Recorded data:

===

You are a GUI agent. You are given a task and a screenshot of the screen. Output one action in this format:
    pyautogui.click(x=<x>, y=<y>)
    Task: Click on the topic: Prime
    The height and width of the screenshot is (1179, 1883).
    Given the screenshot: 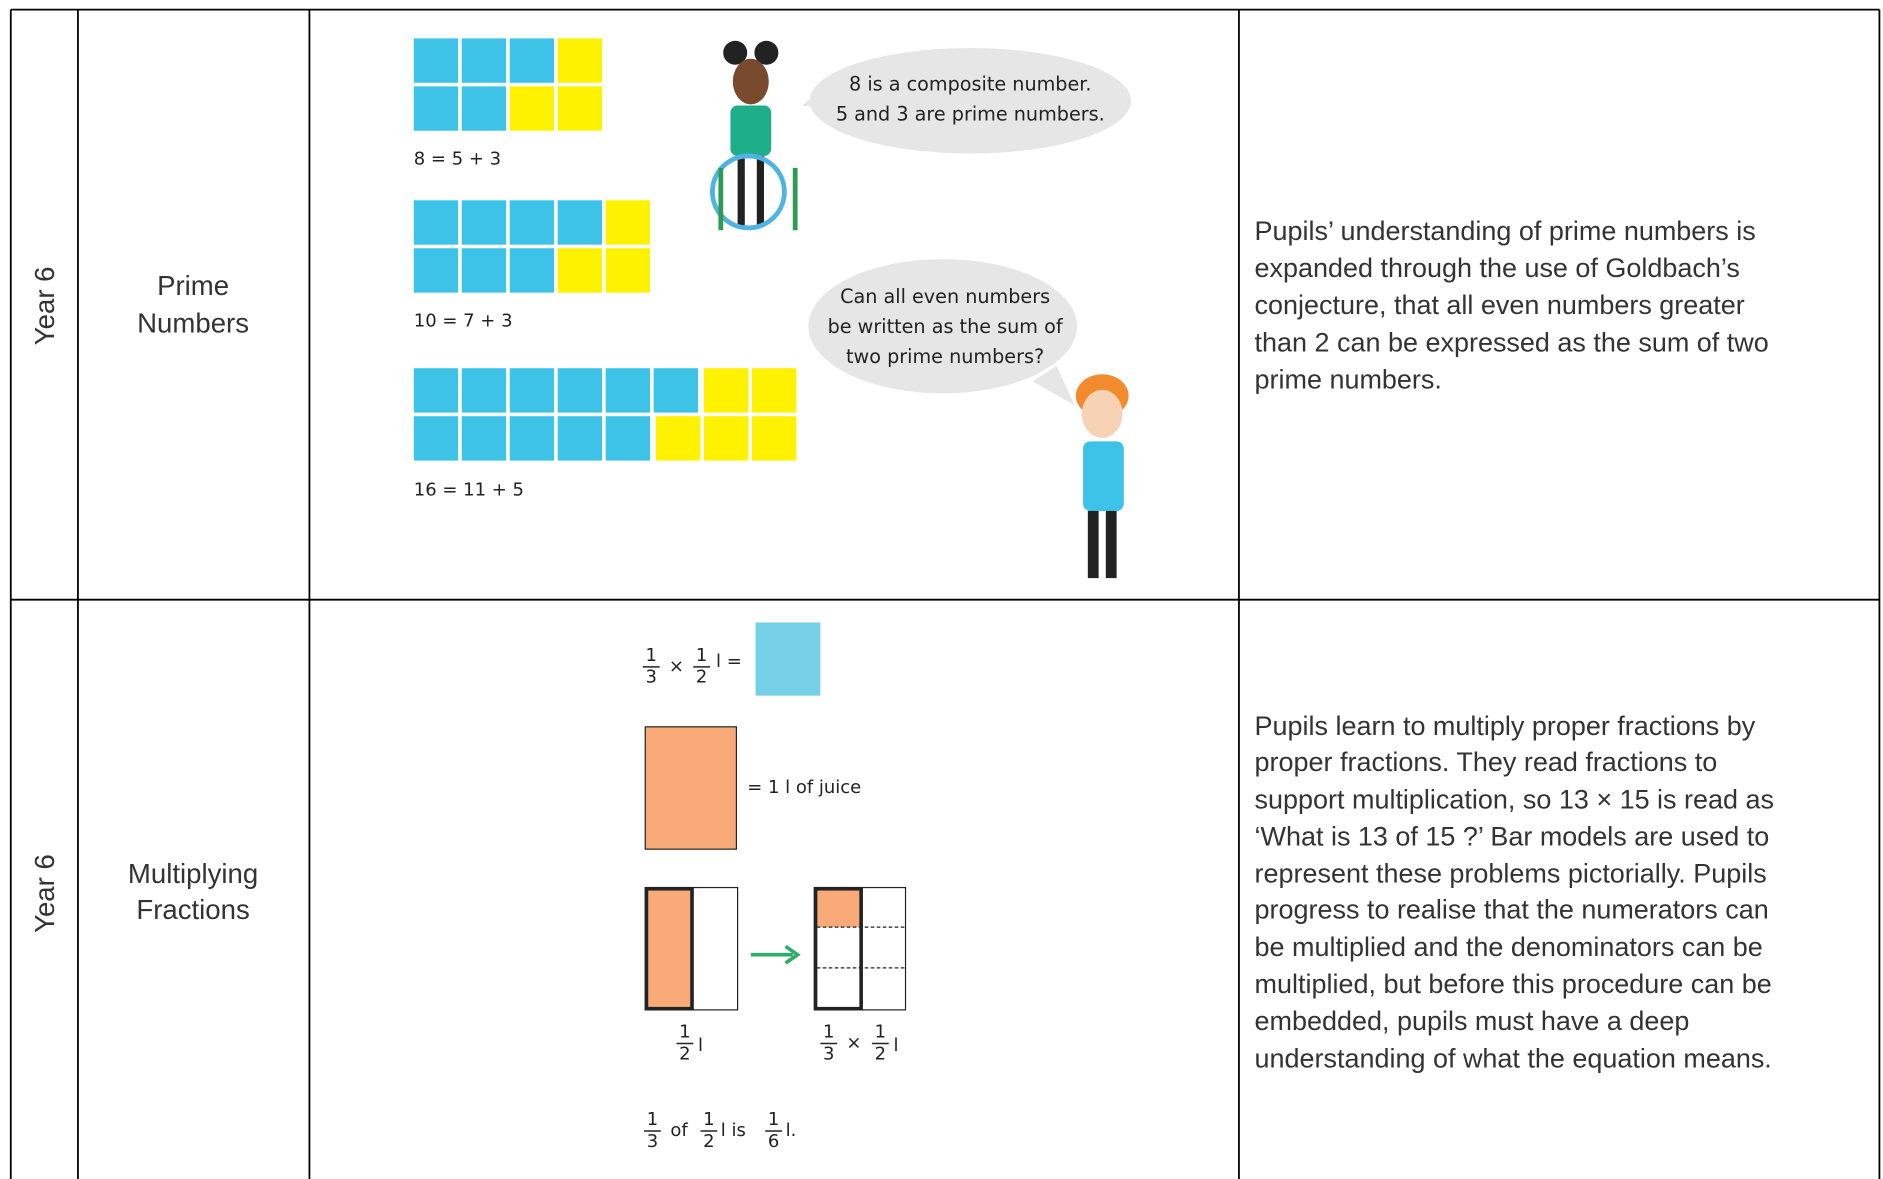 What is the action you would take?
    pyautogui.click(x=193, y=286)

===

### Task instructions:
Please convert the lines from the start of the recorded data through the line containing "The height and" into a Markdown table, leaving out blank lines. Use the columns "Row" and "Line".

### Reply to the exercise:
| Row | Line |
|---|---|
| 1 | You are a GUI agent. You are given a task and a screenshot of the screen. Output one action in this format: |
| 2 |     pyautogui.click(x=<x>, y=<y>) |
| 3 |     Task: Click on the topic: Prime |
| 4 |     The height and width of the screenshot is (1179, 1883). |